Yes, "nell'ottica di" sounds a bit off here, however I think that the intended meaning of that bit could be clearer if it were reworded as follows:

_Nella mentalità di chi ha scelto di allevare questa razza antica il benessere dell’animale è vitale / di primaria importanza._

Anglo, I think the translation should be easier now

EDIT: cross-posted with Furs


----------



## anglomania1

furs said:


> I think what it means is that the animal's well being is the breeder's first priority.
> It's probably the first time I see 'nell'ottica di' used in this sense.


Thanks for that confirmation, furs, at least I know it's not just me!
It is a strange use of it, in my opinion!!
I like your use of "priority", I might try to fit it in my sentence somewhere!
Thanks anglo

PS just seen KC's post - thanks - that seals it!!


----------



## King Crimson

anglomania1 said:


> PS just seen KC's post - thanks - that seals it!!

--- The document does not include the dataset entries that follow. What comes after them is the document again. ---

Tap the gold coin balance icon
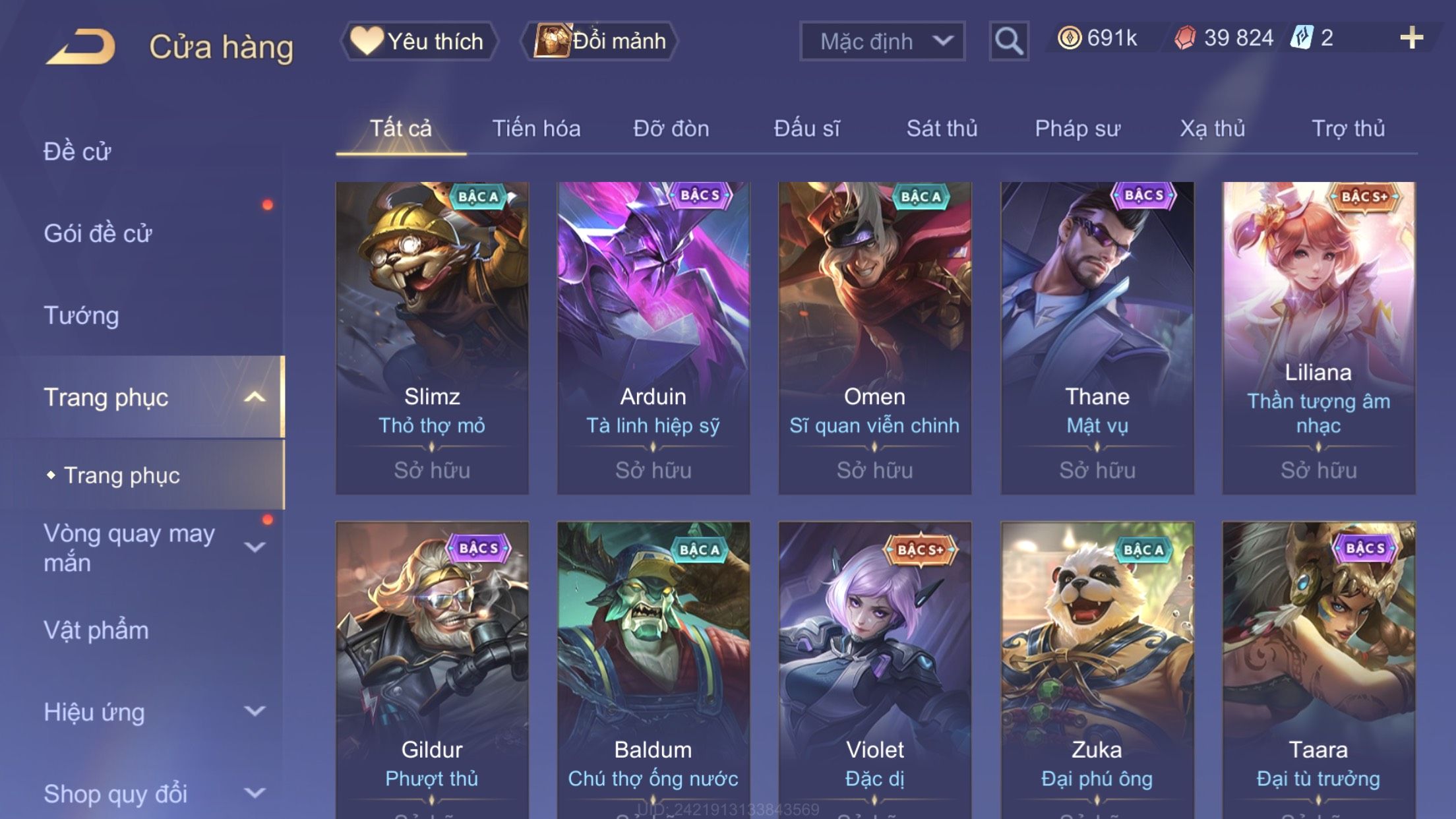click(1069, 38)
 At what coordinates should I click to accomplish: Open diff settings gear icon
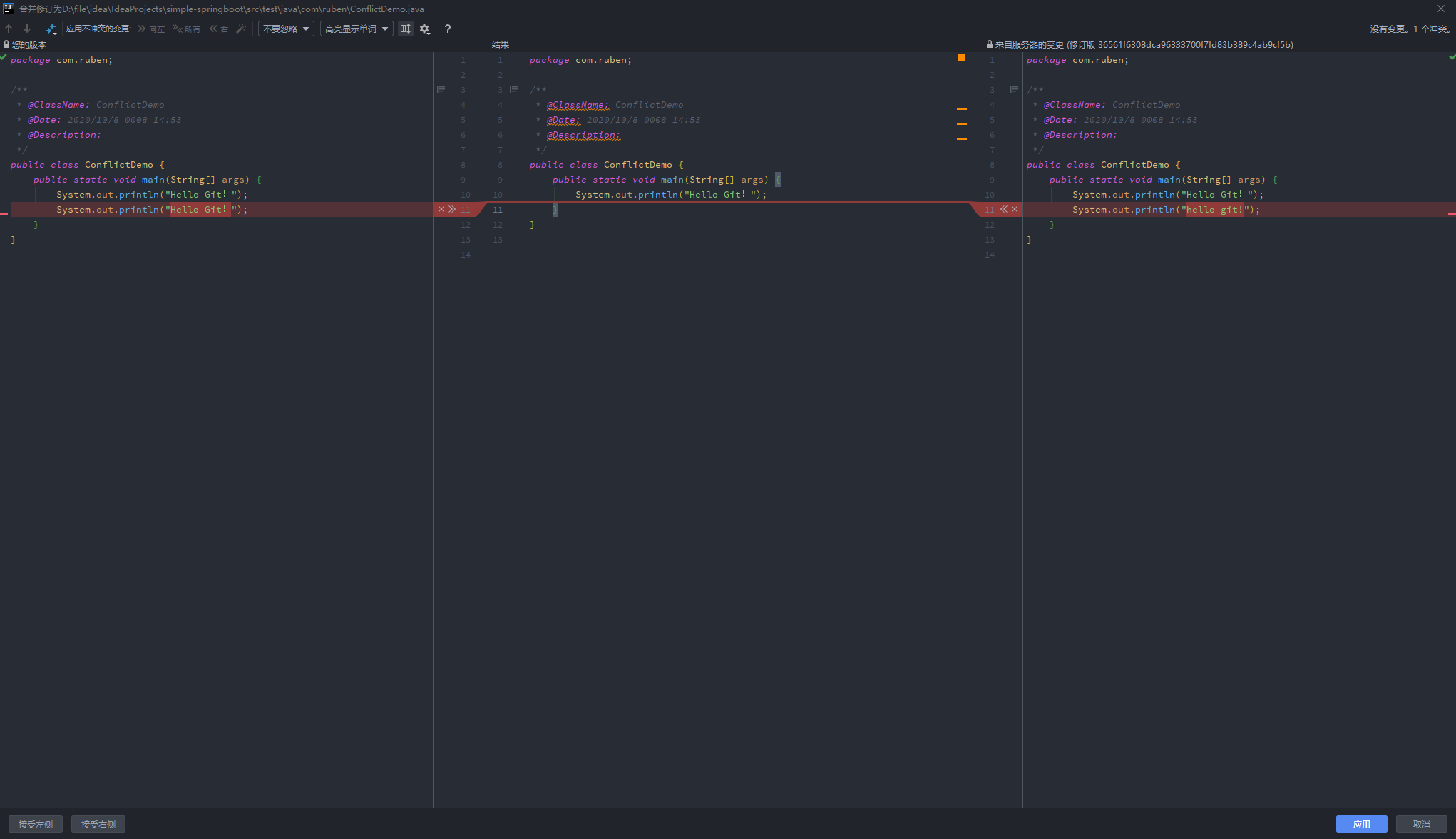pyautogui.click(x=425, y=29)
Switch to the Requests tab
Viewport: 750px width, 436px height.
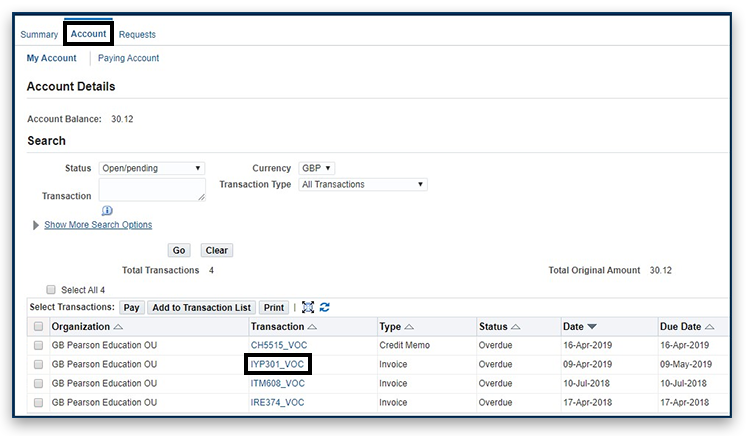tap(137, 35)
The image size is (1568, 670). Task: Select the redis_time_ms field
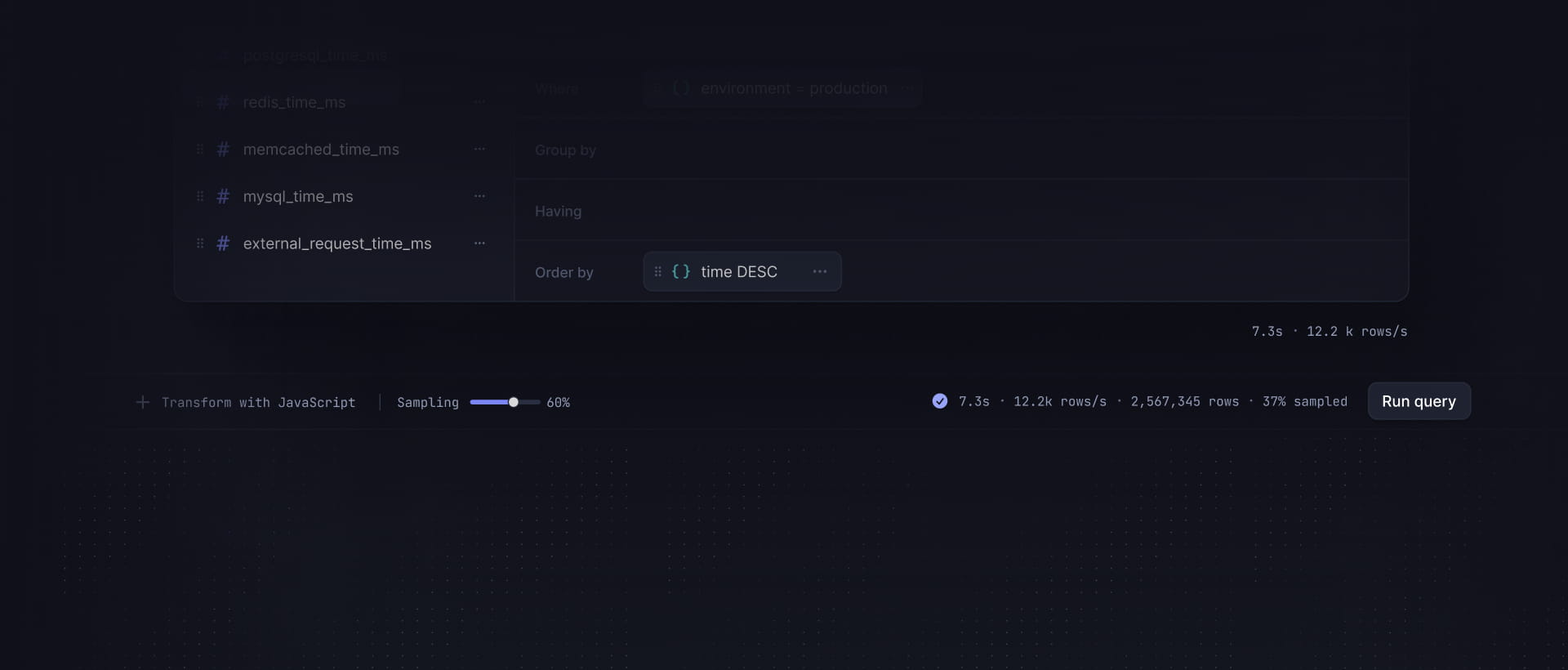pos(294,102)
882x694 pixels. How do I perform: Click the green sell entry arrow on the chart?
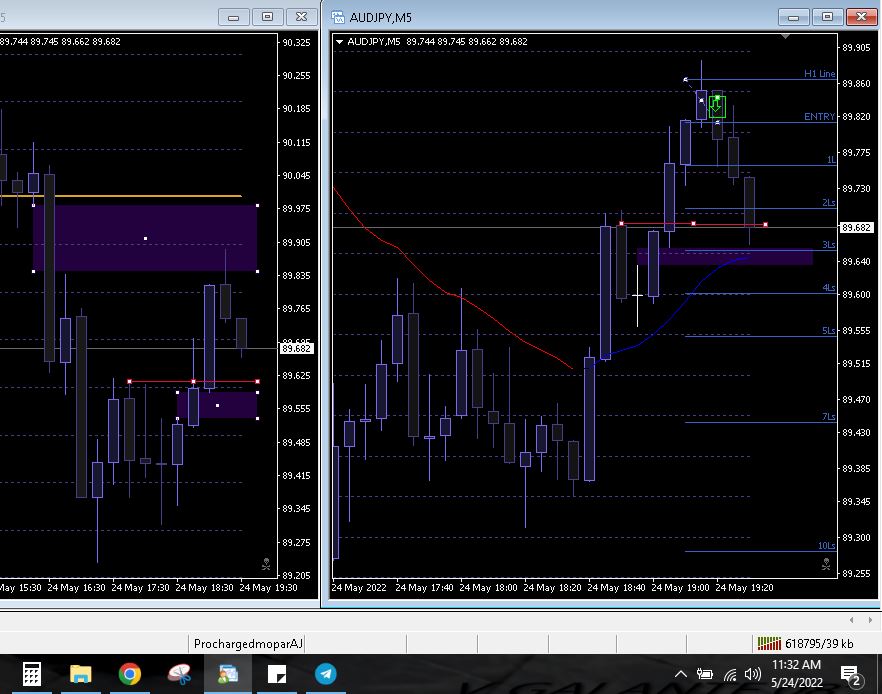pyautogui.click(x=716, y=104)
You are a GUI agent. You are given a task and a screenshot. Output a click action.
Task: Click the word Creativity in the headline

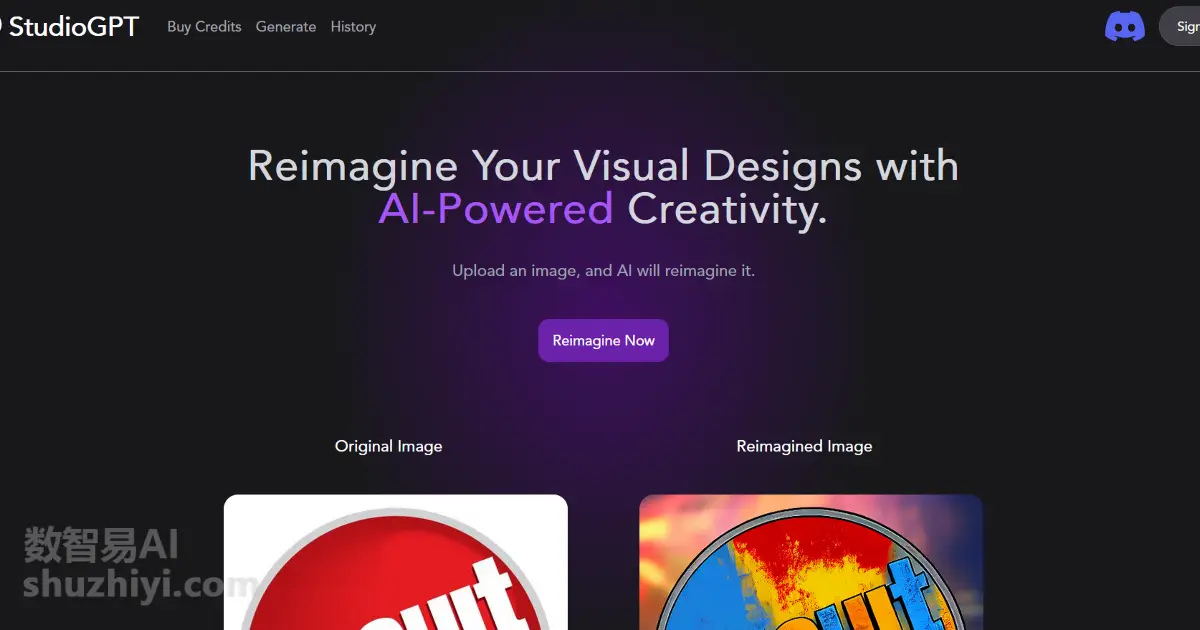coord(727,210)
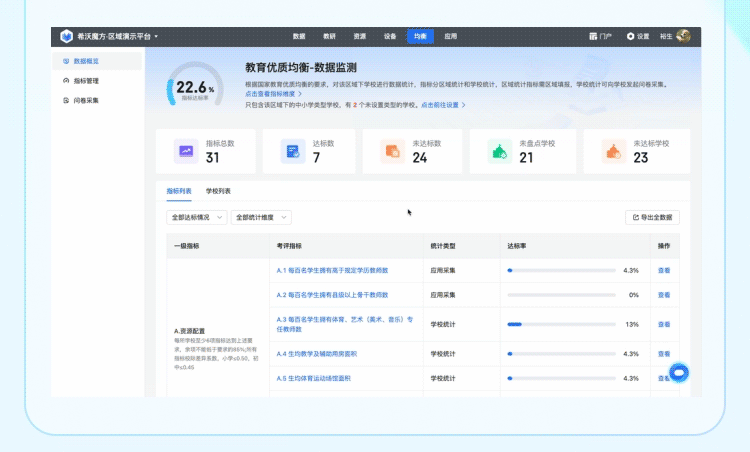The image size is (750, 452).
Task: Open the 门户 portal icon
Action: pos(594,36)
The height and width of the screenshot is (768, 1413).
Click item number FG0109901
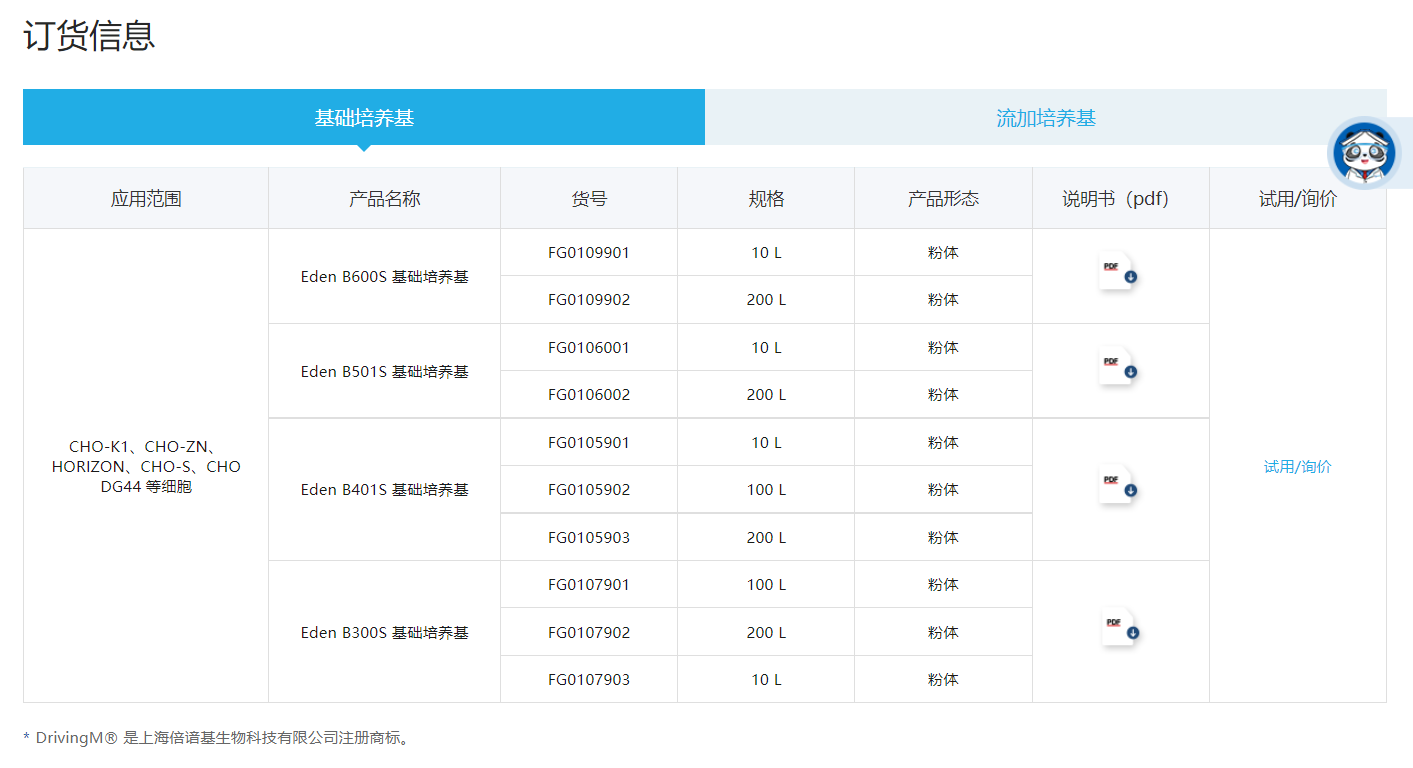pyautogui.click(x=589, y=253)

Now we are eager to see your translation


----------



## furs




----------



## Holymaloney

I'll throw in another one * for those who have chosen to raise this ancient breed, the wellbeing of the animal is important *
Priority was actually my first thought too  but I thought it gave a slightly different meaning to Anglo's sentence. Dunno  Anyway, let's see the translation anglo


----------



## anglomania1

Hi everyone,
I think one thing we are all agreed about is that "nell'ottica di" is absolutely wrong here!! I also think the sentence works better if it is turned around so that "the wellbeing of the animals" becomes the subject.

Anyway, I thought I'd put something like:
The wellbeing of the animals is of the utmost importance to those who have chosen to raise this ancient breed of cattle
or 
The wellbeing of the animals is a priority for those who have chosen to raise this ancient breed of cattle


----------